(TASK BRIEF)
Which lines of the records below contain the word "should", counting case as significant? Pick out each such line and copy it in full.

(GIVEN DATA)
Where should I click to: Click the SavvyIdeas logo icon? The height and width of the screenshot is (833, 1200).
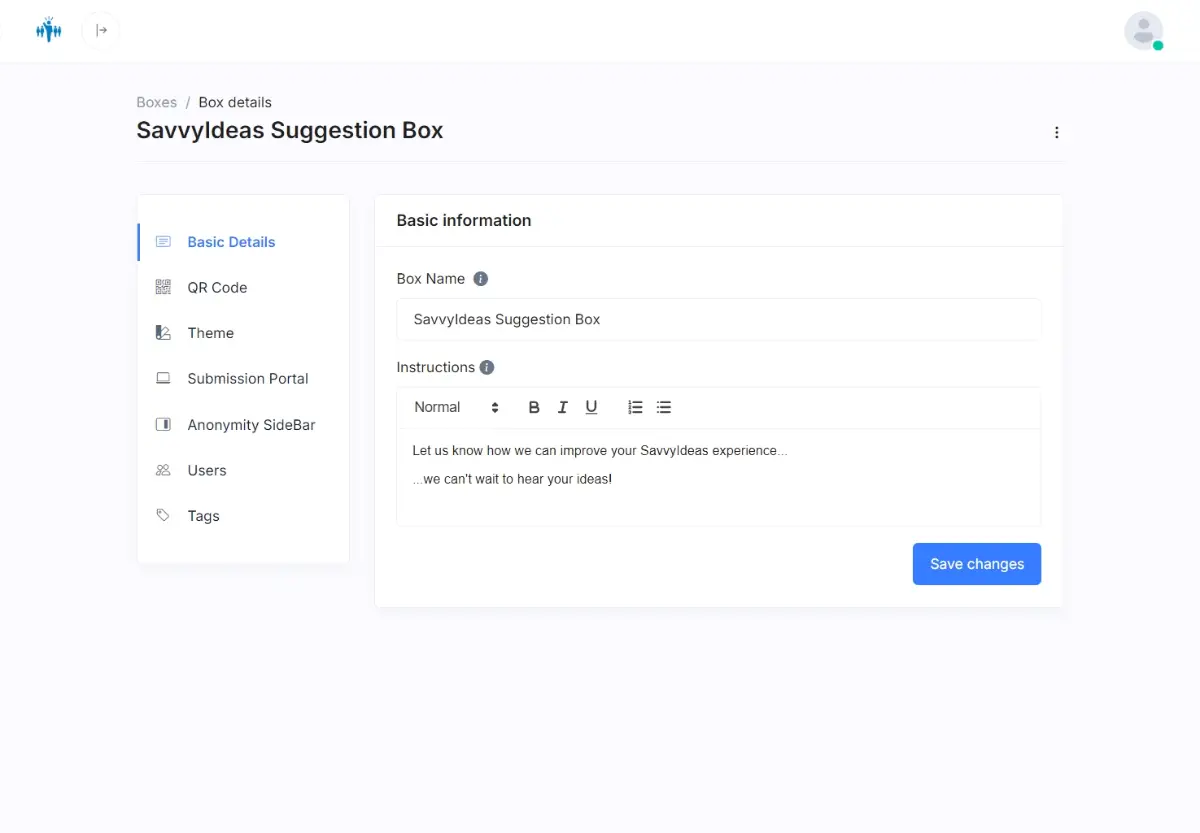(x=48, y=30)
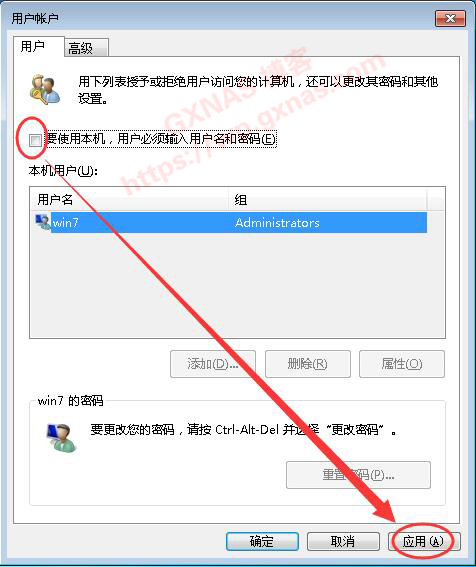Click the win7 account icon in user list
The image size is (476, 567).
click(42, 222)
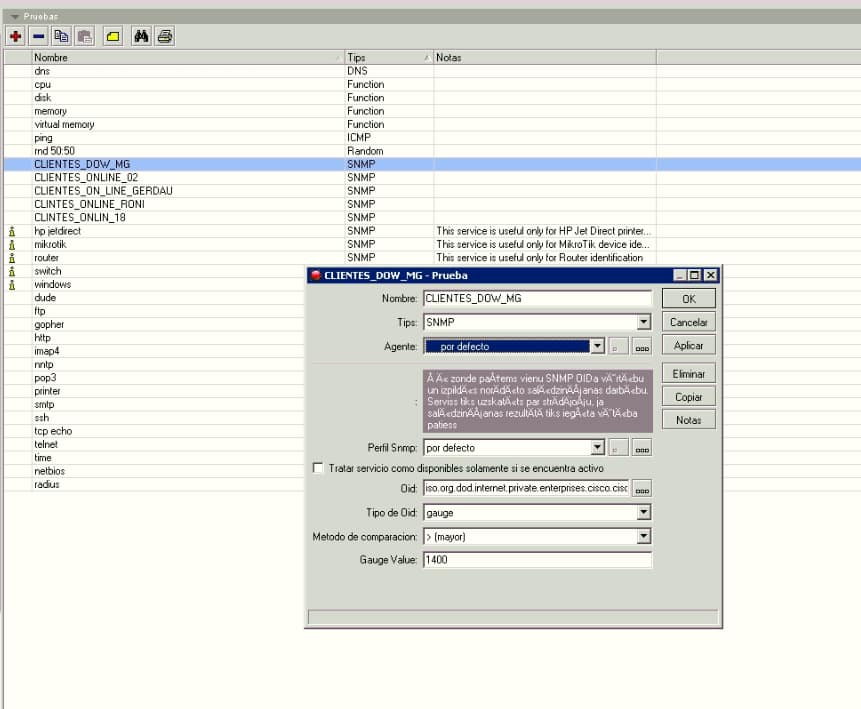This screenshot has width=861, height=709.
Task: Click the printer icon in toolbar
Action: pos(165,36)
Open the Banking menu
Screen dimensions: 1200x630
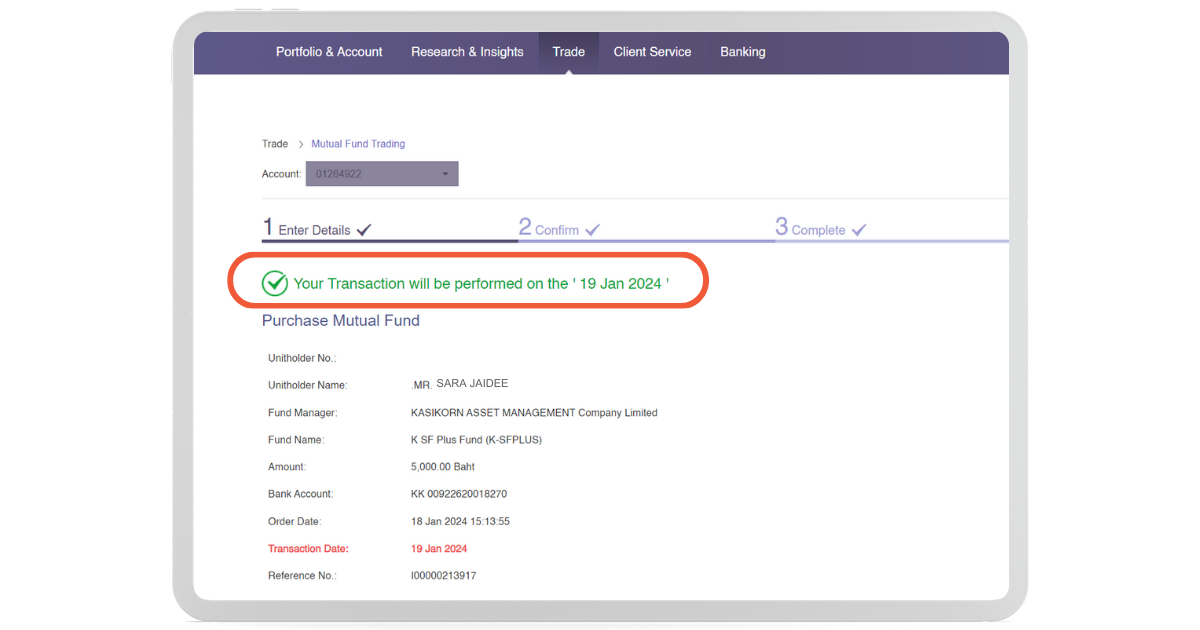742,52
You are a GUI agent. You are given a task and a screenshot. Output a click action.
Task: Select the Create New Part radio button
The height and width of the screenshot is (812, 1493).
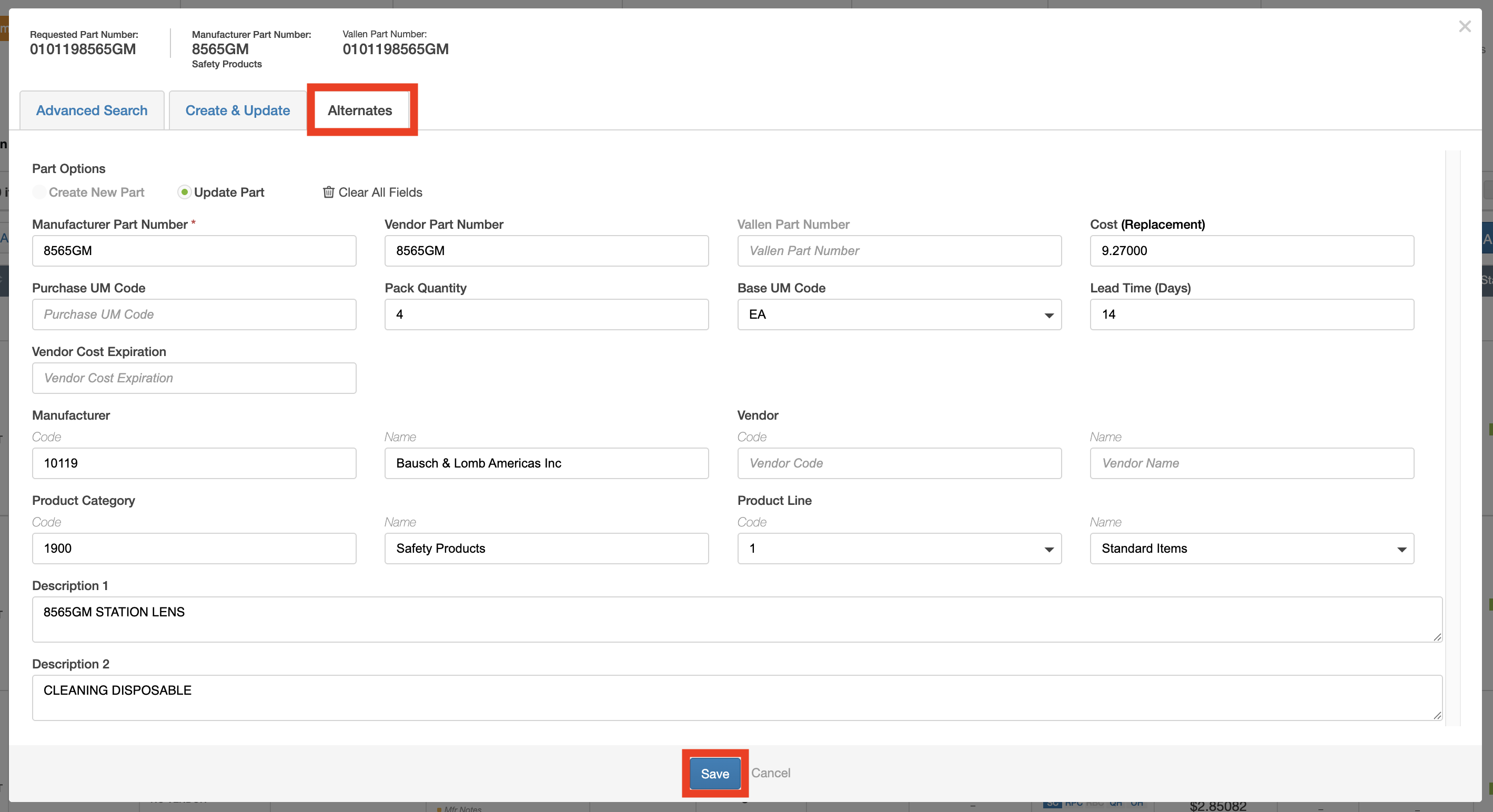(x=39, y=192)
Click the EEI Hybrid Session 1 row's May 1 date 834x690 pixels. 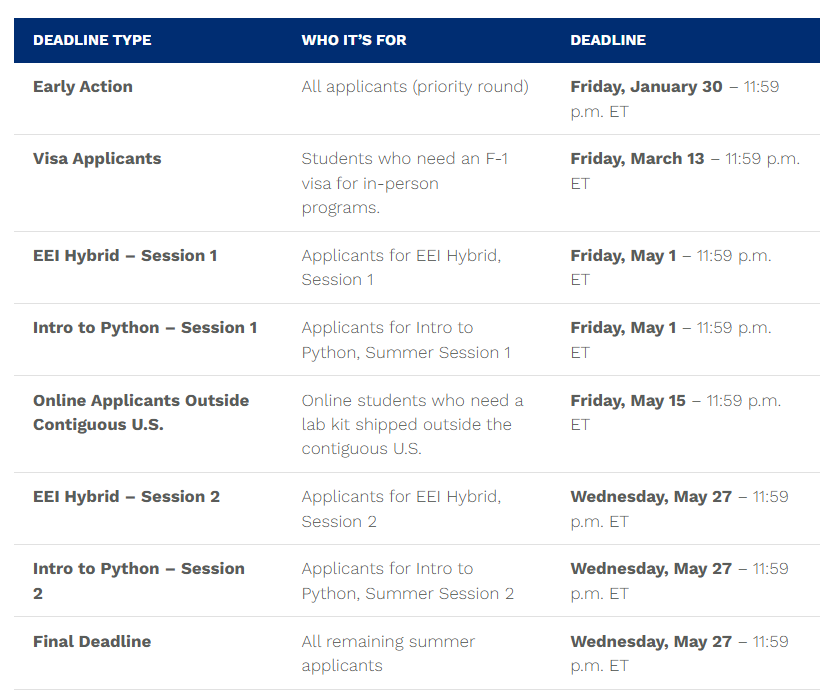pyautogui.click(x=623, y=256)
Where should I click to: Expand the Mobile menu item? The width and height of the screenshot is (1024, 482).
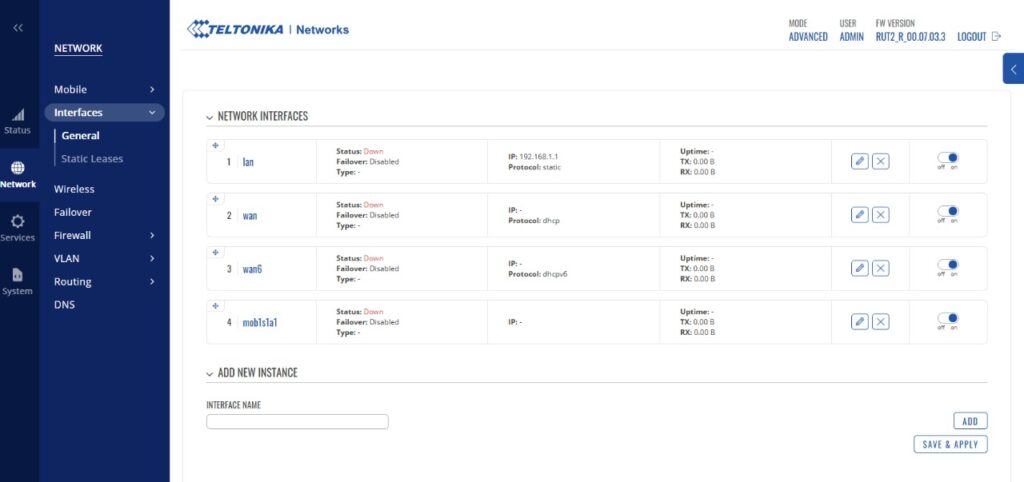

(EXERCISE ANSWER)
Where should I click to: Click the SavvyIdeas logo icon? The height and width of the screenshot is (833, 1200).
Where should I click to: Expand the Mobile menu item? The width and height of the screenshot is (1024, 482).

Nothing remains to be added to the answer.